- **WHAT THE EXERCISE ASKS**
From the listing below, pick out every line that contains the word "perform". Case counts.

- **PROVIDED RECORDS**
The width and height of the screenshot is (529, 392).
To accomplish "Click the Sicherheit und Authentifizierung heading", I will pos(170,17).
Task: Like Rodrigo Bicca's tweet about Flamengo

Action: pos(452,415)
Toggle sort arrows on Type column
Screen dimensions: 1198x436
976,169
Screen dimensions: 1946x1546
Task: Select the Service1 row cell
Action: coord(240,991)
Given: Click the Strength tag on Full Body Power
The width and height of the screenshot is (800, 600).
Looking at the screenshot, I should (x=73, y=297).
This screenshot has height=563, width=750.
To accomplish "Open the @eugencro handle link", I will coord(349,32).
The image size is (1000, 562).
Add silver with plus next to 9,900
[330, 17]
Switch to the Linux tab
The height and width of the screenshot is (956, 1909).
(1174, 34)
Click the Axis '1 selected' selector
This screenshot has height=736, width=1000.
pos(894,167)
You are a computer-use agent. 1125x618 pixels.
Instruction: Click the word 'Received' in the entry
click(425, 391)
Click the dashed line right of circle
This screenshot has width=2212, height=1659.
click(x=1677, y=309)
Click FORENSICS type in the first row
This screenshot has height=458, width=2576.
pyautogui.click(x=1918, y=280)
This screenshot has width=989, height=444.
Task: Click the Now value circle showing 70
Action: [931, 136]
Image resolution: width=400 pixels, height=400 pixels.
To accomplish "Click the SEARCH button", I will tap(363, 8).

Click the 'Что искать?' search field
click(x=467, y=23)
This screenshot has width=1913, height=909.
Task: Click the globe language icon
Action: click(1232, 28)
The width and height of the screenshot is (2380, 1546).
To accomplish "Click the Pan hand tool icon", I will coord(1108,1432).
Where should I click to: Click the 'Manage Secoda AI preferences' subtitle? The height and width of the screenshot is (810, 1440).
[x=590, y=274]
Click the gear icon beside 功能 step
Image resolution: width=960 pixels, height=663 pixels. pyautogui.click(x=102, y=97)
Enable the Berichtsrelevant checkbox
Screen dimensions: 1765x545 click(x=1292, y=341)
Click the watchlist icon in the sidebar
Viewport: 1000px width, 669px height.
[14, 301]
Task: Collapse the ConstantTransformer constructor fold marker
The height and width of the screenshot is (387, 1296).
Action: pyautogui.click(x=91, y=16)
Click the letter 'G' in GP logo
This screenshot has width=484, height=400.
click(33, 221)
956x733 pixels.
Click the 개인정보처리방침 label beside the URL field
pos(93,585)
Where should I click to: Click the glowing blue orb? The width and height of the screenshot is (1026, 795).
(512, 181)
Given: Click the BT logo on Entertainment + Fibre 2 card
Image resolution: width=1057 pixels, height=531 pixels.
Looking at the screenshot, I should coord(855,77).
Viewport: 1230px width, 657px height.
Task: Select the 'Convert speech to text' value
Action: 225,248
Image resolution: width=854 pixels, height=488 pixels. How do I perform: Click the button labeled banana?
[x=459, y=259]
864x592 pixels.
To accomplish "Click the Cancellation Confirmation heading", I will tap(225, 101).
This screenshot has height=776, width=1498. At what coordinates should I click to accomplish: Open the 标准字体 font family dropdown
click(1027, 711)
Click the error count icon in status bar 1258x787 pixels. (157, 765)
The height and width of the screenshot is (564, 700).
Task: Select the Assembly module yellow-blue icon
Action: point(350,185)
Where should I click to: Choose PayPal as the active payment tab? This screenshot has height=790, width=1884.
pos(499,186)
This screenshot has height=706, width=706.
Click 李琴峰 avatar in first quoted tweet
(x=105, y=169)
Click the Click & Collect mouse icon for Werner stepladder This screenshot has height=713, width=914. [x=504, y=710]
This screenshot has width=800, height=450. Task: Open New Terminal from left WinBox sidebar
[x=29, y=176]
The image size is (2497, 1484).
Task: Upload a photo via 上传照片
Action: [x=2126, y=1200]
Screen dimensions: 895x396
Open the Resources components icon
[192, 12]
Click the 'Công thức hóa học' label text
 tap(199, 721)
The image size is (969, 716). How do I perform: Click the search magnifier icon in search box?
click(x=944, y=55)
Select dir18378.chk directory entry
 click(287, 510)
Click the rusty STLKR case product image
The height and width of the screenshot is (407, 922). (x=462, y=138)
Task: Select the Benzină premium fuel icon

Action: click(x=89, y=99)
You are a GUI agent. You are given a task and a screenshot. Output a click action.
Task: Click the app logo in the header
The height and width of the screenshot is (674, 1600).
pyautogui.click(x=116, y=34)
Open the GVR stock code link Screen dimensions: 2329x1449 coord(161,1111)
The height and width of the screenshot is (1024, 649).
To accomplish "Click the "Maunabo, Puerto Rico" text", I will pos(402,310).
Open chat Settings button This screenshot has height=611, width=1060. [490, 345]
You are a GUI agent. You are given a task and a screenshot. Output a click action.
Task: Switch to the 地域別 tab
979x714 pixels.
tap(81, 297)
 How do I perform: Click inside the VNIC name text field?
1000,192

- **RESULT**
Image resolution: width=854 pixels, height=488 pixels. How do I perform: Click the button labeled banana?
The image size is (969, 716). How do I perform: Click the search magnifier icon in search box?
 How do I perform: Click inside the VNIC name text field?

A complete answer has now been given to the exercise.